If you have the suspicion that the system is broken, but you don't yet know how or why, then - risk off - until it makes sense to you again.

Best of luck - and I agree that we are in uncharted waters. I haven't thrown in the towel yet - and continue to be optimistic, but I don't discount your impressions. Something to watch.

Mark
Totally agree with all of the above except that I might make a slower transition to "risk free" if there were large tax consequences to doing so all at once.

I do find it interesting, Maddy, that you list short-term treasuries as part of your allocation, but not gold. Do you mind sharing your thoughts on gold? I've been pleased with its reaction to the current banking issues (if that is, in fact, what it's actually reacting to!).

Personally I have been out of long bonds for several years because their periods of outperformance tend to be so short lived (I'm assuming the 1981-2011 period is not going to repeat anytime soon). But I still hold stocks, gold and lots of short-term treasuries as well as I-Bonds. Land with timber value sounds great if one can swing it.

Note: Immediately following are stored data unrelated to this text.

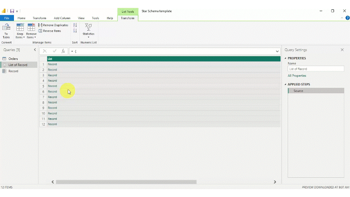Screen dimensions: 350x197
Task: Click Remove Duplicates in the ribbon
Action: click(x=53, y=25)
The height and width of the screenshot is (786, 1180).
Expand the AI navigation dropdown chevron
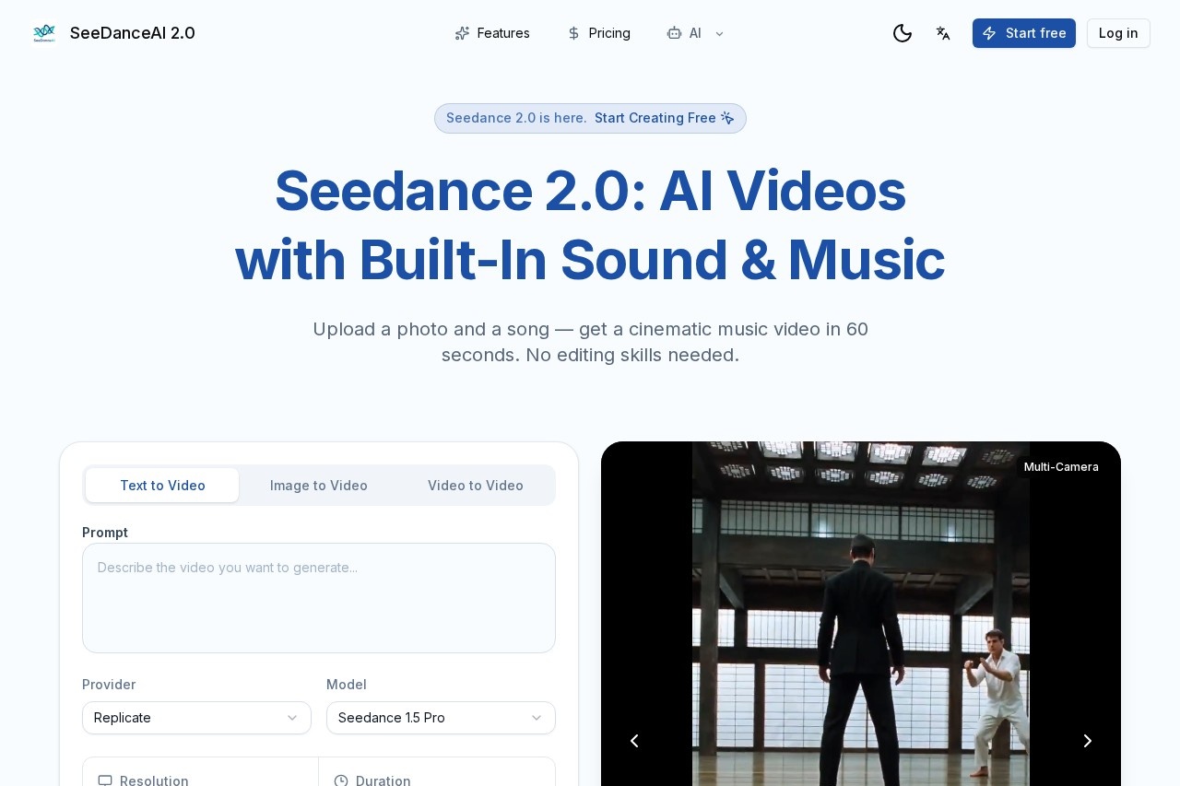coord(720,34)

I think the recent Fed/Treasury/FDIC coordinated moves to save banks were absolutely necessary to keep the whole system from crashing and making us all a lot poorer almost overnight (unless gold shoots up to $10,000). But there absolutely has to be more stringent oversight and enforcement going forward.

A big difference in how you and I view the USG, Maddy, is that much of what you see as evildoing by elites, I see as incompetent bumbling. So maybe the end results are the same with only our interpretations of intentions differing.

I guess ultimately, we all have to have 100% of our net worth in *something* and there are hopefully different ways to preserve what we've worked hard to accumulate.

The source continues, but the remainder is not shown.